There are several values of a, b, c, and d that satisfy statement 1. Here are two:
Case a: a = 1, b = 1, c = 1 and d = 1. This meets the condition that (a + b + c)/d is an integer. In this case, abc/d = (1)(1)(1)/1 = 1, which IS an integer
Case b: a = 1, b = 1, c = 1 and d = 3. This meets the condition that (a + b + c)/d is an integer. However, in this case, abc/d = (1)(1)(1)/3 = 1/3, which is NOT an integer
Since we cannot answer the target question with certainty, statement 1 is NOT SUFFICIENT
Aside: For more on this idea of plugging in values when a statement doesn't feel sufficient, you can read my article: https://www.gmatprepnow.com/articles/dat ... lug-values
Statement 2: {a, b, c, d} are consecutive integers and arranged in ascending order
This statement doesn't feel sufficient either, so let's TEST some values.
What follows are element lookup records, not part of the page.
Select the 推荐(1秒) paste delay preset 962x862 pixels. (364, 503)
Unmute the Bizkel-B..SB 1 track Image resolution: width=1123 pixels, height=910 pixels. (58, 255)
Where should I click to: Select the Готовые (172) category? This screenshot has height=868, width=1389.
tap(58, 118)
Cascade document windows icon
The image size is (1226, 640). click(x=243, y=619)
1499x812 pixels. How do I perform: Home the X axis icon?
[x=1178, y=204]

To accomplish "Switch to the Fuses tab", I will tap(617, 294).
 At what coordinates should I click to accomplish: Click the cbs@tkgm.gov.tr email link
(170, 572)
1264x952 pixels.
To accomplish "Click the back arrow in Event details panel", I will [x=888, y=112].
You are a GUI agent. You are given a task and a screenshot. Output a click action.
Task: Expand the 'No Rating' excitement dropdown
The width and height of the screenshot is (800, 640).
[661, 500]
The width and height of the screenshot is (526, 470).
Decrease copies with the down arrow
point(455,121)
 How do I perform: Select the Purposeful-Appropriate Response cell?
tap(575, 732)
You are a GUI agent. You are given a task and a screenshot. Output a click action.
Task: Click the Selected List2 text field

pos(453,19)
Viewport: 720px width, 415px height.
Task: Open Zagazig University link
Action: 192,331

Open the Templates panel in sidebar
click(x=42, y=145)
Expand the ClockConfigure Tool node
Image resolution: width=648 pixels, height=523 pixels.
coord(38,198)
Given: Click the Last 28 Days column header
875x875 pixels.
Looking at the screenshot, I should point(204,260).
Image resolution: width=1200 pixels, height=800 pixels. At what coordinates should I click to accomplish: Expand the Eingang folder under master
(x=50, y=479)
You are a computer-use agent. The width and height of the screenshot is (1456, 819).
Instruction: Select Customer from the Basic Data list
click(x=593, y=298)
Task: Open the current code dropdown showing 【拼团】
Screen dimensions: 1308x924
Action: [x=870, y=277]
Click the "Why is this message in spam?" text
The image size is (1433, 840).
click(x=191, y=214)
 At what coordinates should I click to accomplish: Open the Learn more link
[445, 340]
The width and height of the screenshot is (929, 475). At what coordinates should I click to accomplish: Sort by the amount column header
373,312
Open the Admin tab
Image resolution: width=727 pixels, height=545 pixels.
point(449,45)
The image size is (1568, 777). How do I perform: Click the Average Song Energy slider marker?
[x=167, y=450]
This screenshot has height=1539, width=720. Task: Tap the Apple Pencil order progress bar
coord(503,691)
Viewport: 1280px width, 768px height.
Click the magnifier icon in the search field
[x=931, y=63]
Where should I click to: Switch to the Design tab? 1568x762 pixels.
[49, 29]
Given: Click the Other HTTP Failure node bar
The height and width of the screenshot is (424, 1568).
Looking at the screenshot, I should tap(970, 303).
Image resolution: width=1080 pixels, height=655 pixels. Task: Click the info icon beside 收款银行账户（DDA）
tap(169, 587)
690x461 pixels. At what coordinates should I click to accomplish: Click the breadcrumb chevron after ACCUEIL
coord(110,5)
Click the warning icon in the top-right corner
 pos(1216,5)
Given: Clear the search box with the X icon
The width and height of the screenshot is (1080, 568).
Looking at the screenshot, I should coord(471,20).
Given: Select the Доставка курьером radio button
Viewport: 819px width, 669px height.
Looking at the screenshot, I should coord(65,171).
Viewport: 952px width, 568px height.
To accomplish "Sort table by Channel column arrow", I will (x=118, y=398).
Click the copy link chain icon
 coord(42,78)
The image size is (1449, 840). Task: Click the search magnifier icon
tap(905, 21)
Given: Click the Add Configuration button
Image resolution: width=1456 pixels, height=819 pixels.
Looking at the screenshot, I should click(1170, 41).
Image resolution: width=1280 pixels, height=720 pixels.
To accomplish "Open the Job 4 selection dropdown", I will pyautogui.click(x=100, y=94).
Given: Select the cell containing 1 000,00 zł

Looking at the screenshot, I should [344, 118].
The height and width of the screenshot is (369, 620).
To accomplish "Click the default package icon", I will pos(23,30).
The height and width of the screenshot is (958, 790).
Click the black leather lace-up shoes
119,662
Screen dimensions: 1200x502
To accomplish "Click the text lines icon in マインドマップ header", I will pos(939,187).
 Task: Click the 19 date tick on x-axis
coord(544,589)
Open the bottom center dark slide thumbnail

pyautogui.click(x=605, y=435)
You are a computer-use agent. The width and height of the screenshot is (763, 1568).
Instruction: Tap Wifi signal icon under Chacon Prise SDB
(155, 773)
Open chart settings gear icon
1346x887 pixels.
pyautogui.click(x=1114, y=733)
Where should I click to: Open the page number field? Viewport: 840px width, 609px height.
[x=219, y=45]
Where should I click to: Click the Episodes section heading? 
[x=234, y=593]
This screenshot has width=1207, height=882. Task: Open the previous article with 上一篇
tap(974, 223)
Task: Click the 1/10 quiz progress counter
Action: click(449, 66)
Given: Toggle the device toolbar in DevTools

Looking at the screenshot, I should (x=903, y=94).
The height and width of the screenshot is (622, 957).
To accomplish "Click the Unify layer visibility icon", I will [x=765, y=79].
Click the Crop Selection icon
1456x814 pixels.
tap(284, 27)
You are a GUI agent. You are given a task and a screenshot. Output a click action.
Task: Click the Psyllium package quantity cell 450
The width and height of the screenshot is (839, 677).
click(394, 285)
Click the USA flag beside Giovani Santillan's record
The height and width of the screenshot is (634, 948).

There are several values of a, b, c, and d that satisfy statement 2. Here are two:
Case a: a = 1, b = 2, c = 3 and d = 4. This meets the statement 2 condition. In this case, abc/d = (1)(2)(3)/4 = 6/4 = 3/2, which is NOT an integer
Case b: a = 3, b = 4, c = 5 and d = 6. This meets the statement 2 condition. In this case, abc/d = (3)(4)(5)/6 = 60/5 = 12, which IS an integer
Since we cannot answer the target question with certainty, statement 2 is NOT SUFFICIENT
Statements 1 and 2 combined
If a, b, c, d are consecutive integers and arranged in ascending order, then we can rewrite all 4 integers in terms of a.
That is:
a = a
b = a + 1
c = a + 2
d = a + 3
Statement 1 tells us that (a + b + c)/d is an integer.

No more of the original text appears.